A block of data
##########

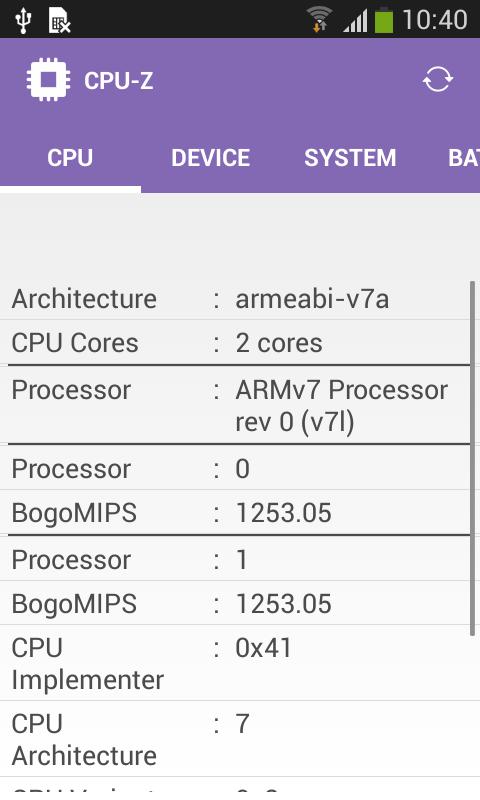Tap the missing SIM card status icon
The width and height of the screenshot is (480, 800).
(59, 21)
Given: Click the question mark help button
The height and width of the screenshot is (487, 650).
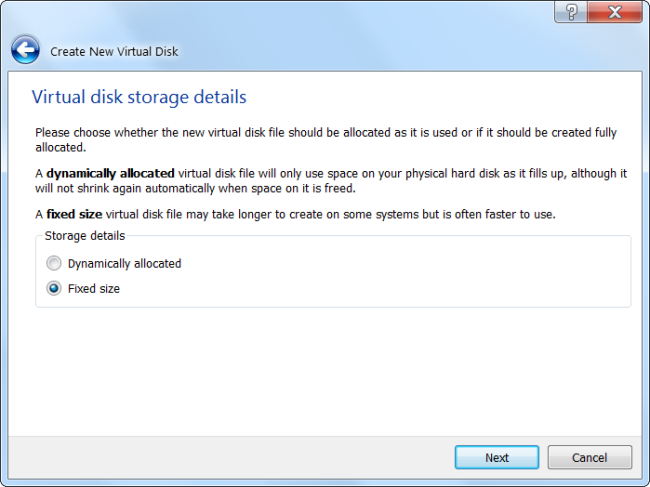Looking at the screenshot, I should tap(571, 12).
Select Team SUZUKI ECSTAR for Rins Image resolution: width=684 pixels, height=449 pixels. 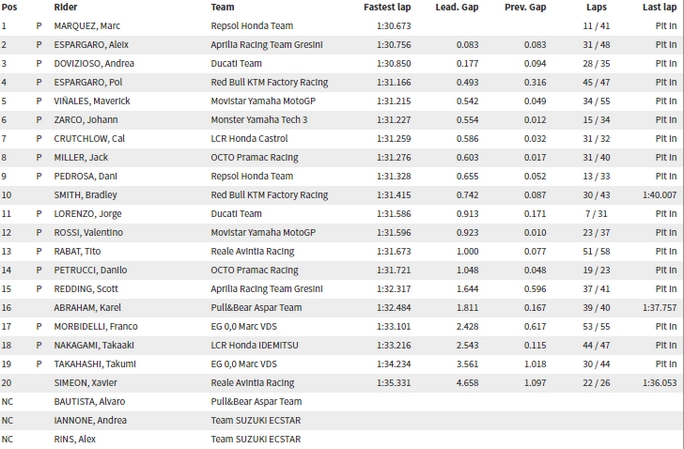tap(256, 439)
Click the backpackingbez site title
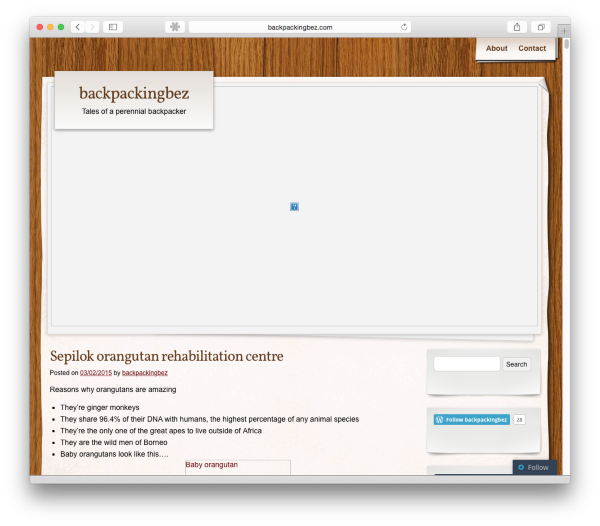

##########

* EXERCISE TASK *
Rewrite the rows starting at the first one and ending at the line that contains "Looking at the", changing "help button" to "help icon" and keeping everything else the same. Omit the pictures from your answer.

* REPLY *
Tap the missing SIM card status icon
The width and height of the screenshot is (480, 800).
(59, 21)
Given: Click the question mark help icon
The height and width of the screenshot is (487, 650).
Looking at the screenshot, I should tap(571, 12).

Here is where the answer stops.